De uma maneira geral, a OTAN prefere o emprego de armas nucleares táticas, enquanto a Rússia prefere armas nucleares estratégicas. O último exercício militar Steadfast Noon em 2024 da OTAN envolveu 60 aeronaves, incluindo bombardeiros B-52H e caças de última geração F-35 de 13 países. A Rússia respondeu com o exercício Grom, testando mísseis intercontinentais RS-24 Yars e lançando RS-29 de submarinos nucleares no Ártico e de bombardeiros Tu-95MS.
Muitos analistas comparam os exercícios nucleares sucessivos das potências nucleares como cães bravios em lados opostos de uma jaula, latindo ferozmente um para o outro. Quando a jaula é aberta, os cães se calam e saem cada um para seu lado.
De fato, a cooperação entre os países no âmbito nuclear obedece à lógica geopolítica. Como exemplo, o Kursk era um submarino nuclear russo que afundou após a explosão acidental de um torpedo em 2000, matando 118 submarinistas. As famílias dos tripulantes passaram vários dias à espera de notícias, até a confirmação da morte.
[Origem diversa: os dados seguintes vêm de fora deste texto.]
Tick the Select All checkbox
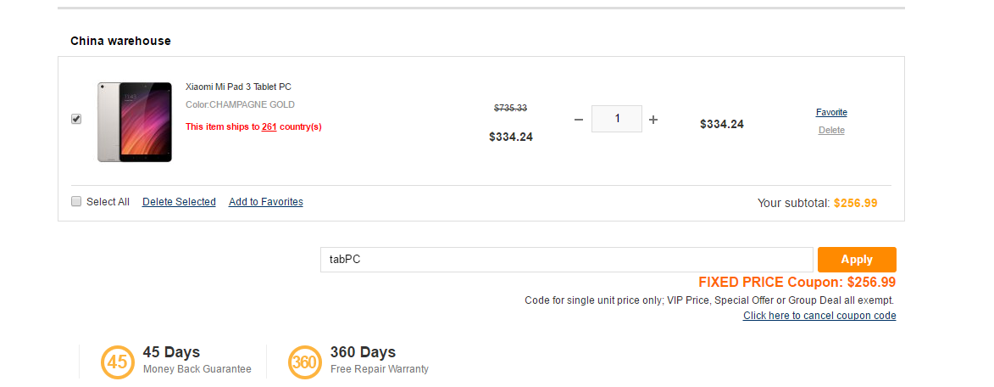Viewport: 994px width, 387px height. [x=76, y=202]
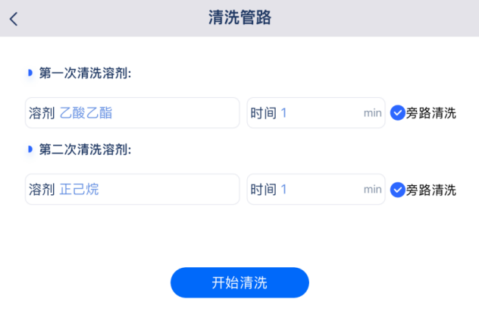Tick the first 旁路清洗 checkmark circle
Image resolution: width=479 pixels, height=321 pixels.
(397, 113)
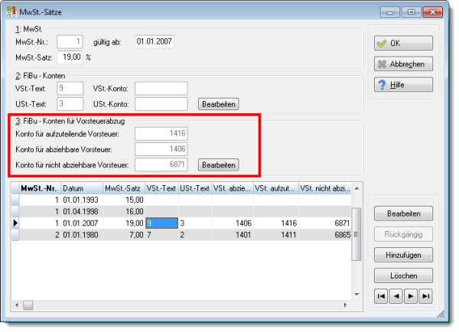The height and width of the screenshot is (332, 459).
Task: Jump to first record navigation arrow
Action: coord(381,296)
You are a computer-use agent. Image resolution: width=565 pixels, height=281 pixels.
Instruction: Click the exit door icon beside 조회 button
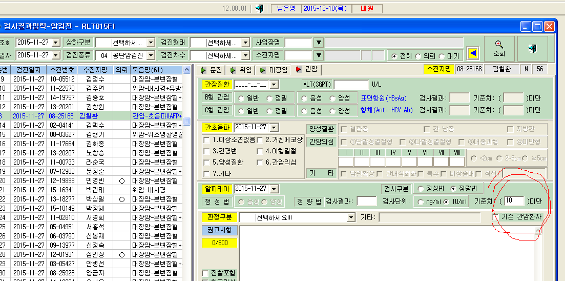tap(533, 49)
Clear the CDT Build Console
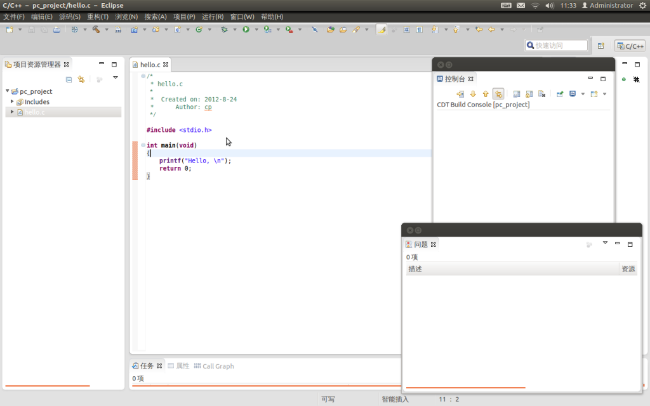 (516, 93)
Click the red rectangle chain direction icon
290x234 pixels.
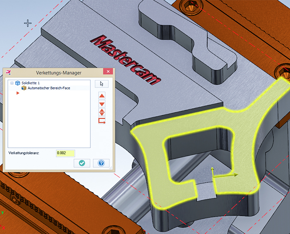[x=102, y=121]
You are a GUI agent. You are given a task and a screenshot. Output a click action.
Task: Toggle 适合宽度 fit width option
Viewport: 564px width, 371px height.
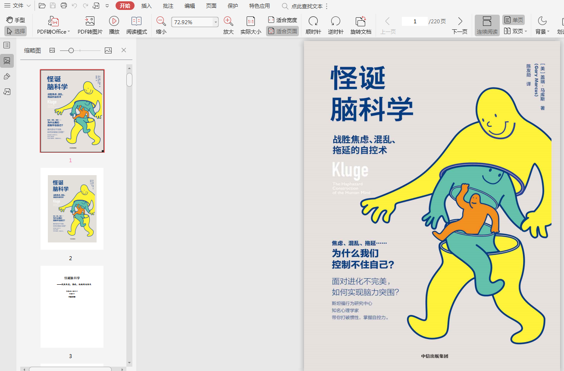coord(282,20)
Contudo, o governo russo não aceitou ajuda ocidental para o resgate, temendo que a tecnologia nuclear empregada no submarino caísse nas mãos do inimigo.
A doutrina nuclear do não primeiro uso (NFU) foi adotado por diversos países. Por meio dela, mesmo diante de um ataque ao seu território, a resposta nuclear para dissuadir o agressor só viria em último caso, se fosse atacado com armas nucleares primeiro. Ou seja, nunca seria o primeiro a usá-las. Nos últimos anos, essa doutrina tem sido abandonada pelas potências nucleares.
O novo acordo START foi saudado com grande entusiasmo nos Estados Unidos, uma prova de que as armas nucleares são importantes vetores no equilíbrio de poder no mundo. Mas só durou alguns meses, sendo rapidamente abandonado pela Rússia após a invasão da Ucrânia em 2022. Essa invasão foi concebida após o presidente russo passar um período sabático dentro de um quarto durante a pandemia, durante o qual ele consumiu muita doutrina histórica e ideológica sobre impérios passados e ameaças futuras à Rússia.
De fato, após o desmantelamento da URSS, a Rússia travou guerras com as ex-repúblicas, como Geórgia, Chechênia e Ucrânia, mantendo constante ameaça contra as demais, como os recentes os sobrevoos de caças e drones na Polônia, Romênia e países bálticos.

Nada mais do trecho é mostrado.